Por eso conviene diferenciar, de forma sencilla, entre dos escenarios: daños por incumplimiento contractual, cuando existía una obligación previa asumida entre las partes, y daños causados fuera de un contrato, cuando la reclamación se apoya en la responsabilidad civil extracontractual.
Qué habrá que acreditar para reclamar daños y perjuicios
Para reclamar una indemnización con unas mínimas garantías, normalmente conviene reunir prueba sobre cuatro cuestiones esenciales:
- Base jurídica de la reclamación: habrá que determinar si el caso encaja mejor en el artículo 1101 del Código Civil o en el artículo 1902 del Código Civil.
- Daño efectivo: el perjuicio debe ser real y acreditable, ya sea económico, patrimonial o de otra naturaleza jurídicamente relevante.
- Relación causal: conviene poder explicar y probar por qué ese daño deriva de la conducta o del incumplimiento de la otra parte.
- Prueba disponible: contratos, correos, facturas, informes periciales, presupuestos, requerimientos previos o cualquier otra documentación de la reclamación.

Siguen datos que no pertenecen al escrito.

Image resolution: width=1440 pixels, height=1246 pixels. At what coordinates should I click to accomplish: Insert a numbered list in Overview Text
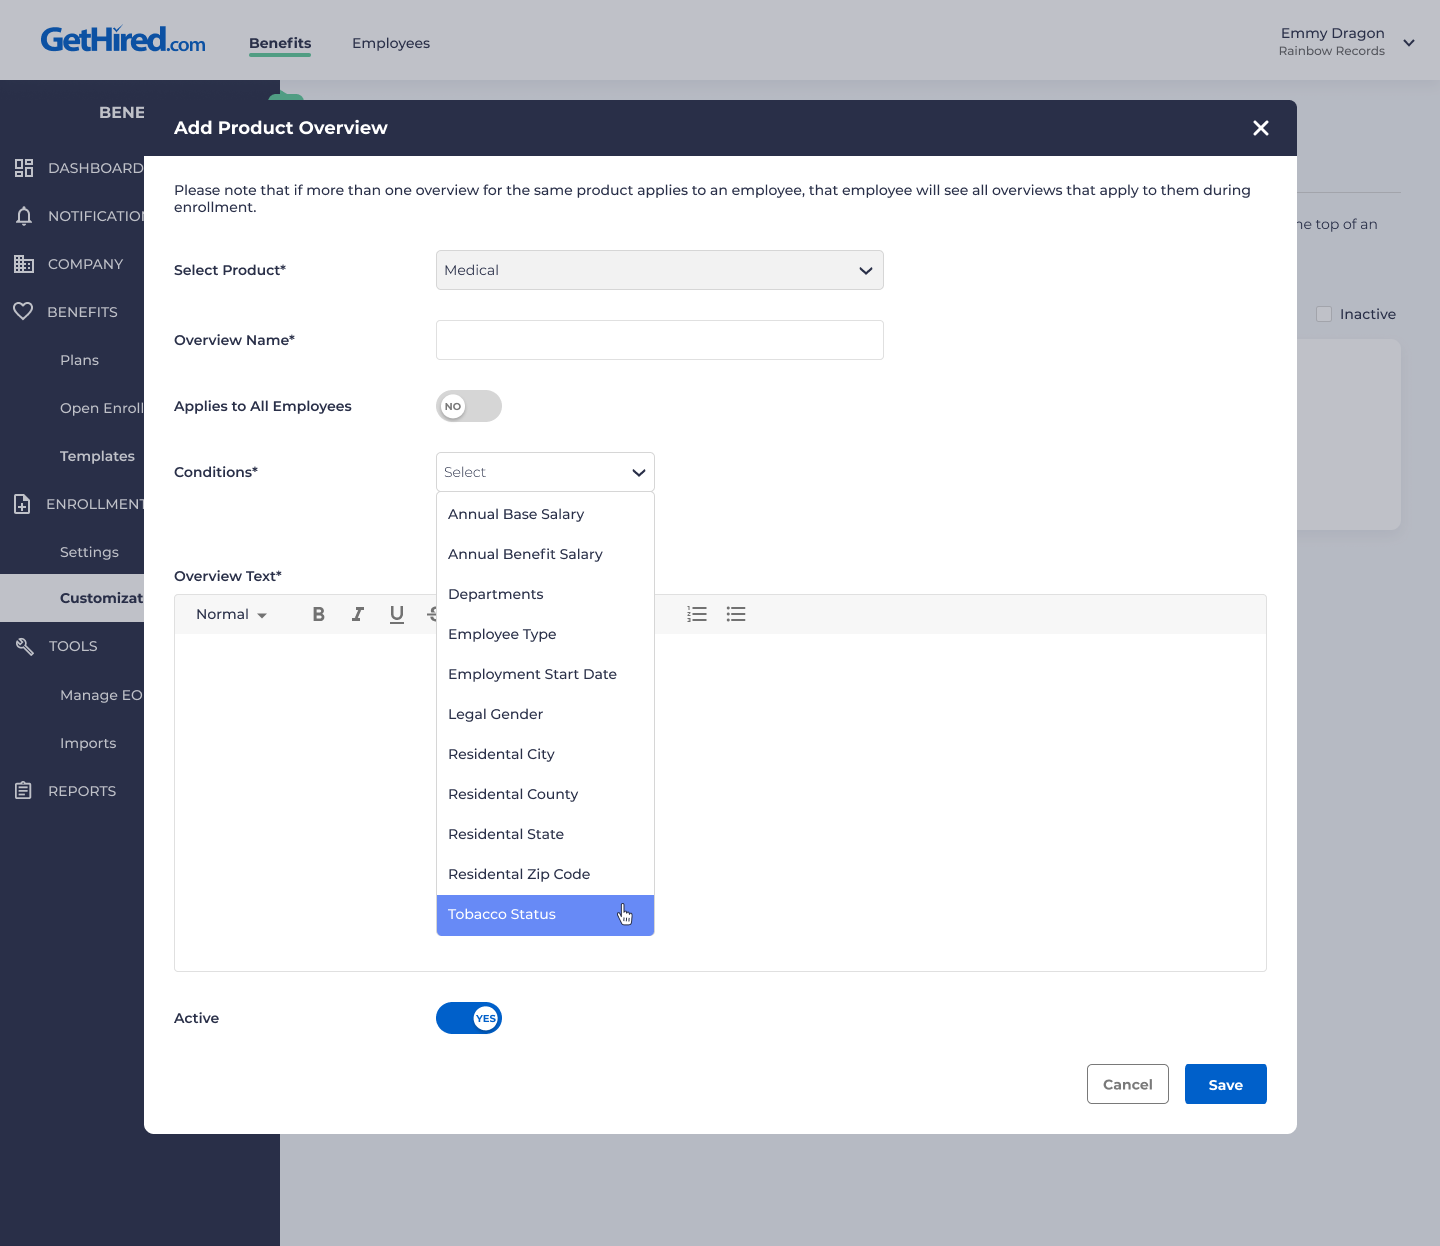click(697, 614)
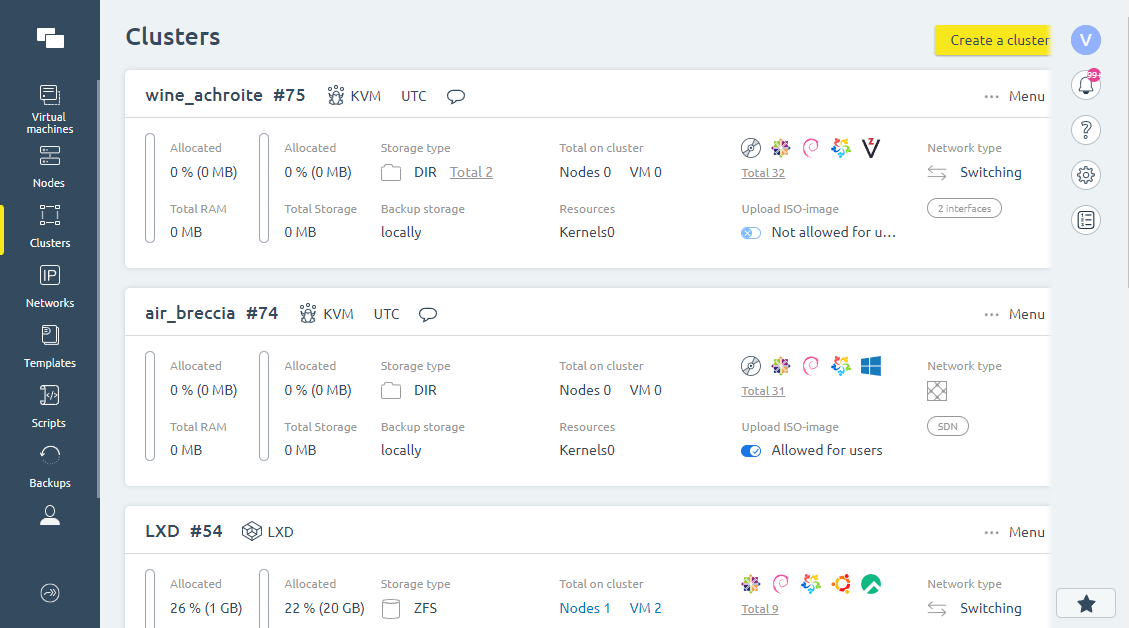The height and width of the screenshot is (628, 1129).
Task: Navigate to Templates in sidebar
Action: point(50,345)
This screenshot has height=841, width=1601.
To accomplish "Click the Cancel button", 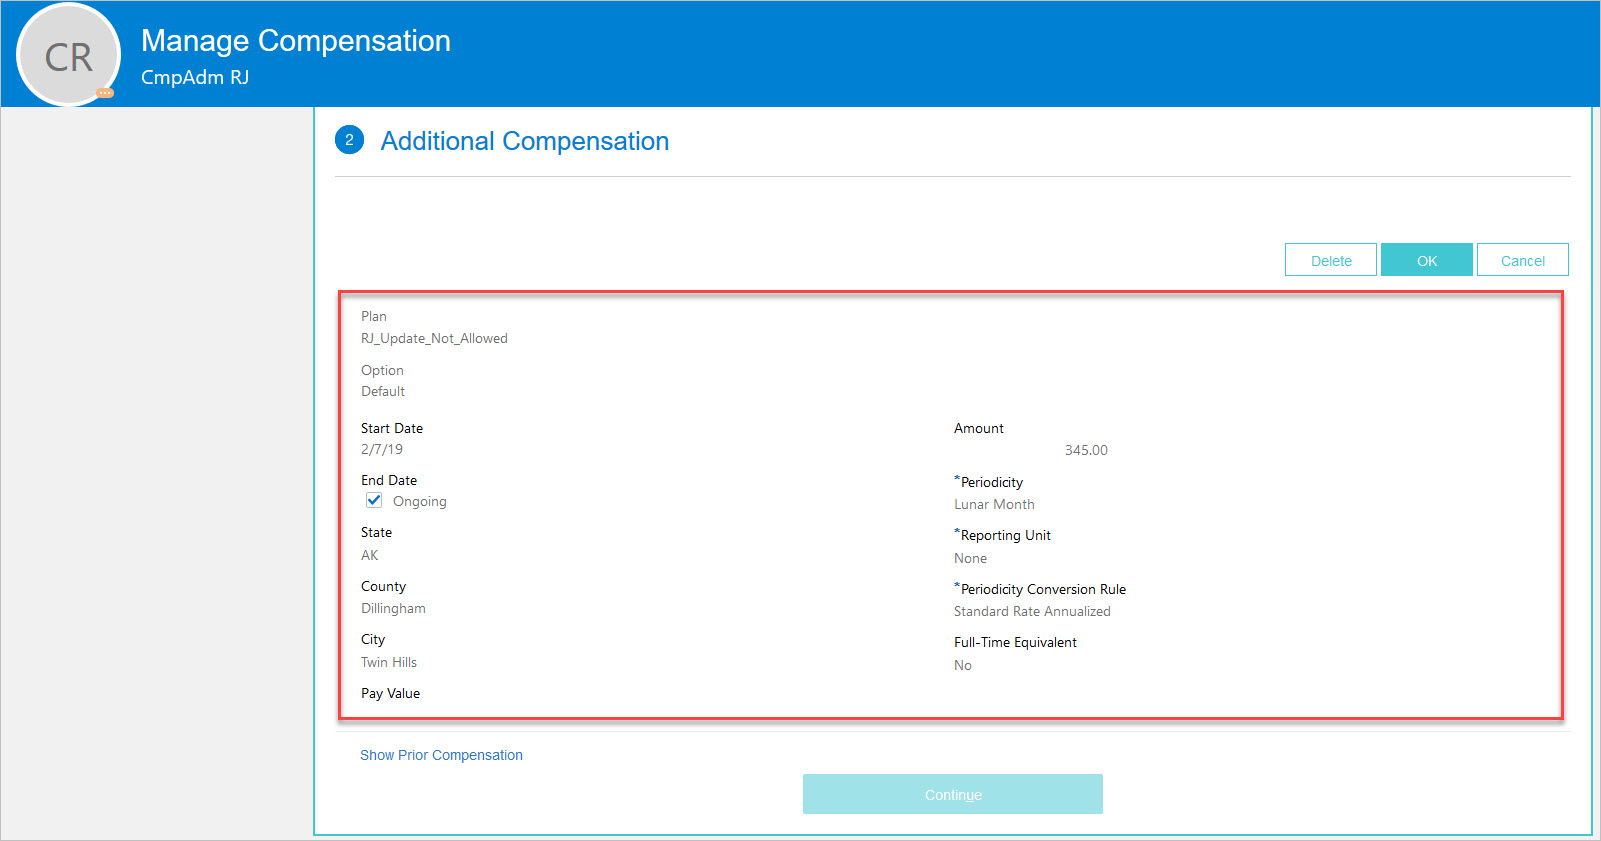I will pyautogui.click(x=1522, y=260).
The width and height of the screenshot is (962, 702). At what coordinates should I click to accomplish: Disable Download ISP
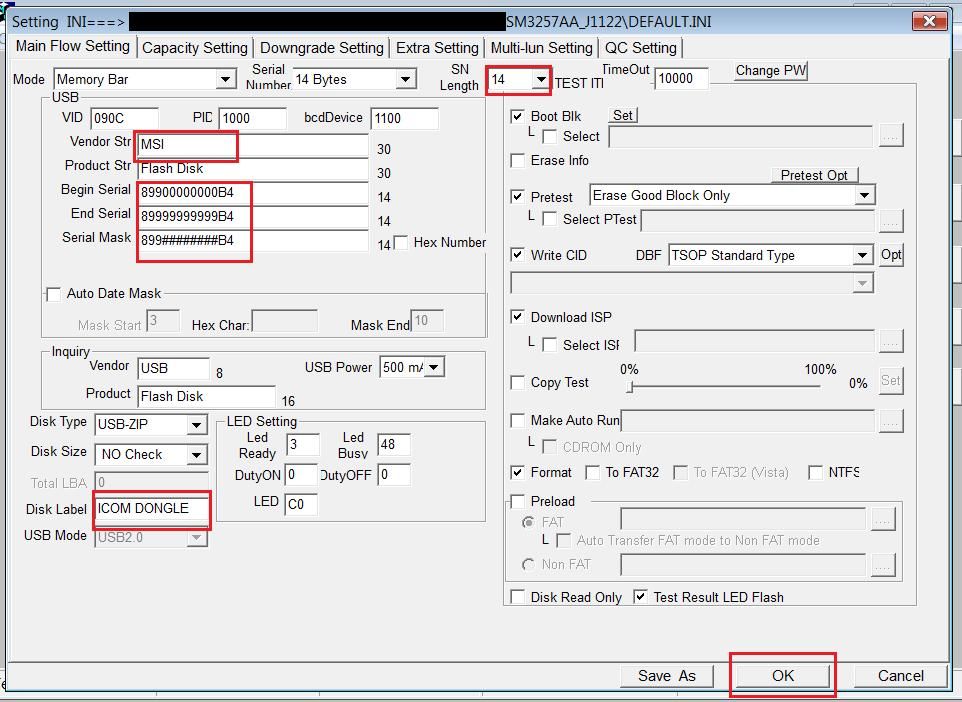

Cuanto más precisa sea la prueba del perjuicio, más fácil puede resultar sostener la reclamación. En cambio, cuando los daños acreditables son difusos o la relación de causalidad no está clara, conviene analizar con prudencia la viabilidad real del asunto.
Cómo conviene preparar la reclamación paso a paso
- Identificar el origen del daño. Lo primero es aclarar si el perjuicio nace de un contrato o de una actuación ajena sin vínculo contractual directo.
- Reunir la documentación. Contrato, encargos, correos, mensajes, facturas, justificantes de pago, fotografías, informes técnicos o médicos, según el caso.
- Valorar y cuantificar el perjuicio. Puede ser necesario concretar el importe reclamable y distinguir entre daño principal, gastos derivados o lucro cesante, si resulta acreditable.
- Realizar un requerimiento previo. En muchos supuestos puede ser útil dejar constancia escrita de la reclamación antes de acudir a la vía judicial, aunque su conveniencia dependerá del caso.
- Estudiar la vía de reclamación. Si se inicia una reclamación formal, la vía concreta puede variar según la materia, la cuantía, la relación entre las partes y la prueba disponible.
Qué aspectos conviene valorar antes de iniciar una reclamación judicial
Antes de acudir a los tribunales, conviene analizar si la reclamación está suficientemente madura. No basta con la sensación de haber sufrido un perjuicio: habrá que valorar la solidez de la prueba, la cuantificación económica, la posible defensa de la otra parte y el coste temporal y documental del proceso.
También puede ser relevante revisar si existen cláusulas contractuales aplicables, comunicaciones previas entre las partes o informes que refuercen el nexo causal. Dependiendo del supuesto, una estrategia mal planteada puede debilitar la posición de quien reclama, especialmente si el daño no está bien definido desde el inicio.
En resumen, para entender cómo reclamar daños y perjuicios en España hay que empezar por ubicar el caso en su marco correcto: responsabilidad contractual o extracontractual. La clave suele estar en la prueba del daño, en la documentación de la reclamación y en una valoración prudente de la viabilidad jurídica. Como siguiente paso razonable, puede ser útil revisar contrato, comunicaciones, facturas, informes y cualquier evidencia que permita acreditar el daño y su causa.
Fuentes oficiales
- Código Civil español, referencias a los artículos 1101 y 1902, texto publicado en el BOE.
- Base de legislación consolidada del Boletín Oficial del Estado.